A livello umano (attenzione: non artistico) non è più possibile andare avanti, le divergenze caratteriali e le ambizioni sono troppe e diverse. Serve a poco la nuova incetta di Grammy Awards, così come la certezza di essere in quel momento tra i gruppi musicali più celebri del pianeta. Paul e Art dividono le loro strade.

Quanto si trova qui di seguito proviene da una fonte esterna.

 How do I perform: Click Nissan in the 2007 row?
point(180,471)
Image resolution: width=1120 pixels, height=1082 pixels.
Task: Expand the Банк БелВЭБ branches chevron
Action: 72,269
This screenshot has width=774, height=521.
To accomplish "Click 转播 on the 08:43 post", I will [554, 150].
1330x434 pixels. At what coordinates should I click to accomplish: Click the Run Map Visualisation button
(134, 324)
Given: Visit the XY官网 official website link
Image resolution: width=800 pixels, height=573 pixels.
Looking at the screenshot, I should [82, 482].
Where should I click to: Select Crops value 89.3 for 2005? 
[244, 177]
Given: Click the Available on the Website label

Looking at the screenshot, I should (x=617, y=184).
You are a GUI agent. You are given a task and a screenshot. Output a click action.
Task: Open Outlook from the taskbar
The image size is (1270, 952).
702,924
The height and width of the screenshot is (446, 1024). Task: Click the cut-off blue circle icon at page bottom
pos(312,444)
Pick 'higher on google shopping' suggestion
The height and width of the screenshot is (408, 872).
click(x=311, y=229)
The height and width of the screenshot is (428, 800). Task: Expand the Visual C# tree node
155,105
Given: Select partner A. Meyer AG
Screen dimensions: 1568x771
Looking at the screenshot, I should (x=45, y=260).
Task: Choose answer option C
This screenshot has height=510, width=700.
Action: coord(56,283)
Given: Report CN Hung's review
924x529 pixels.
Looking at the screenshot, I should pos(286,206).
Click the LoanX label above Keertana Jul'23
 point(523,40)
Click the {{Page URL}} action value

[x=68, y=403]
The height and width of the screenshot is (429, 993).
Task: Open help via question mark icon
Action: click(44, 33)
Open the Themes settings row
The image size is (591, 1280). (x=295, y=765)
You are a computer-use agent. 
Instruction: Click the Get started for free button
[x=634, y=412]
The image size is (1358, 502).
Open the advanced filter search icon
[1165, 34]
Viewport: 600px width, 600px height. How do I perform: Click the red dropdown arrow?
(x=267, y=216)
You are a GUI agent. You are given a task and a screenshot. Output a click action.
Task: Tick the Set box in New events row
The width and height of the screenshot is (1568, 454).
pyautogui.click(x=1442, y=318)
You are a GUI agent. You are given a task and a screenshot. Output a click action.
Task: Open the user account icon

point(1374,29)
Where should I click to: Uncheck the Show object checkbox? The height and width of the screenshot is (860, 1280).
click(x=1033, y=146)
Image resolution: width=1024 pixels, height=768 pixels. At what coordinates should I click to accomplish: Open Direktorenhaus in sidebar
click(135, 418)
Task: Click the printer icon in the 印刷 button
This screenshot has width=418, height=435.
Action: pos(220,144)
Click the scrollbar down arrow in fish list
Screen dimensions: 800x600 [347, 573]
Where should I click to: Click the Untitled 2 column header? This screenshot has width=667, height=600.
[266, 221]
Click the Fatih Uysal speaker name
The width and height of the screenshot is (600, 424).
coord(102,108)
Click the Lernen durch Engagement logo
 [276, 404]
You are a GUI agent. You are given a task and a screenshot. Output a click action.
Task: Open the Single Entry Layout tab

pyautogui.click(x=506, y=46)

La carriera di Garfunkel proseguirà nei sicuri binari del pop melodico, snobbato dalla critica che conta, Artie continuerà così senza tonfi o scossoni. Diversamente da Simon, che troverà una nuova Mecca in Africa e Brasile, testimoniando con album storici e osannati (Graceland; Rhythm Of The Saints) l’amore infinito per diverse culture sonore. Con buona pace dell’amico, a Simon si può attribuire il merito di aver cambiato col suo estro pop il volto della popular music mondiale. Ma va detto che senza l’angelica voce di Garfunkel non avremmo mai vissuto il mito, non avremmo fantasticato su quelle splendide armonie vocali. Tanto diversi quanto complementari e necessari l’uno all’altro, per far vivere il loro mito.. Simon & Garfunkel sono tornati occasionalmente a suonare insieme. Come nel 1981, quando a New York tennero il Concert In Central Park davanti a 500.000 persone, oppure nel 2004, per un lungo tour mondiale che ha toccato anche l’Italia, con una memorabile esibizione al Colosseo. A noi restano pezzi memorabili, evocativi, leggiadri, soavi. A noi restano armonie che vanno ad inserirsi nei meandri più atavici ed onirici dell’animo umano. A noi resta una candida, disarmante, ammissione di fragilità umana in “The Boxer”: “All lies are jest, still the man hears what he wants to hear and disregards the rest…”. A noi resta l’onore di aver potuto percepire che suono ha il silenzio.